Instructions for the task>
Format the listing as a Markdown table with the columns Row and Listing line. Start at its first line and end with the line that contains "is tap(56, 58).", both included, numbering each line and leaving out blank lines.

Listed entries>
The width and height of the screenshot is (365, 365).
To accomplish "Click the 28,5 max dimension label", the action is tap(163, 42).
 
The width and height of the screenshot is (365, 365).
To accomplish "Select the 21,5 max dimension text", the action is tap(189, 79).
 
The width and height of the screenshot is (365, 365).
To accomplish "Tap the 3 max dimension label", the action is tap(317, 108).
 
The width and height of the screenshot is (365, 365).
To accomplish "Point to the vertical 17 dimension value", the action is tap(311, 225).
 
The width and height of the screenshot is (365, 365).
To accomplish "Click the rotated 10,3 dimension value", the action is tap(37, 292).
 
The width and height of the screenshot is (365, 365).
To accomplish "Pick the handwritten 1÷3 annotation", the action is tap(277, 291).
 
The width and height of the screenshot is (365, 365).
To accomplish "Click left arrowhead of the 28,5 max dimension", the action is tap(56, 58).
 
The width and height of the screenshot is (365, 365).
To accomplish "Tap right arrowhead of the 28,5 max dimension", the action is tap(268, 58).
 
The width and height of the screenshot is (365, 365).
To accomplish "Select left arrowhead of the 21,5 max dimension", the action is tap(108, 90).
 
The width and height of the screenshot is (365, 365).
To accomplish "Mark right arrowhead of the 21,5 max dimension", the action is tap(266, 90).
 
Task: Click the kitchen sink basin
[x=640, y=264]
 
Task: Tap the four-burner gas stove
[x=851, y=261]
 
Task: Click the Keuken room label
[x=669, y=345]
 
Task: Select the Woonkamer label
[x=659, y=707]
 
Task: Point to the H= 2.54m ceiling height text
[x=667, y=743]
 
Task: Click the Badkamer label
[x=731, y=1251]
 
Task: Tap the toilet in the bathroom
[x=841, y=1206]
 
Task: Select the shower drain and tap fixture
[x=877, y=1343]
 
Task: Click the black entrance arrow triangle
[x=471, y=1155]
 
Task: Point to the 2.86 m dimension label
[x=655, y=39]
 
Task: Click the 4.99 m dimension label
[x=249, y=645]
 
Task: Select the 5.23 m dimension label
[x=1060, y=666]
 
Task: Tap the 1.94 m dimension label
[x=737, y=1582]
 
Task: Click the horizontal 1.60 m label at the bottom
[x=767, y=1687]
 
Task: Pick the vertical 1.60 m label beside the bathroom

Completed task>
| Row | Listing line |
|---|---|
| 1 | The width and height of the screenshot is (365, 365). |
| 2 | To accomplish "Click the 28,5 max dimension label", the action is tap(163, 42). |
| 3 | The width and height of the screenshot is (365, 365). |
| 4 | To accomplish "Select the 21,5 max dimension text", the action is tap(189, 79). |
| 5 | The width and height of the screenshot is (365, 365). |
| 6 | To accomplish "Tap the 3 max dimension label", the action is tap(317, 108). |
| 7 | The width and height of the screenshot is (365, 365). |
| 8 | To accomplish "Point to the vertical 17 dimension value", the action is tap(311, 225). |
| 9 | The width and height of the screenshot is (365, 365). |
| 10 | To accomplish "Click the rotated 10,3 dimension value", the action is tap(37, 292). |
| 11 | The width and height of the screenshot is (365, 365). |
| 12 | To accomplish "Pick the handwritten 1÷3 annotation", the action is tap(277, 291). |
| 13 | The width and height of the screenshot is (365, 365). |
| 14 | To accomplish "Click left arrowhead of the 28,5 max dimension", the action is tap(56, 58). |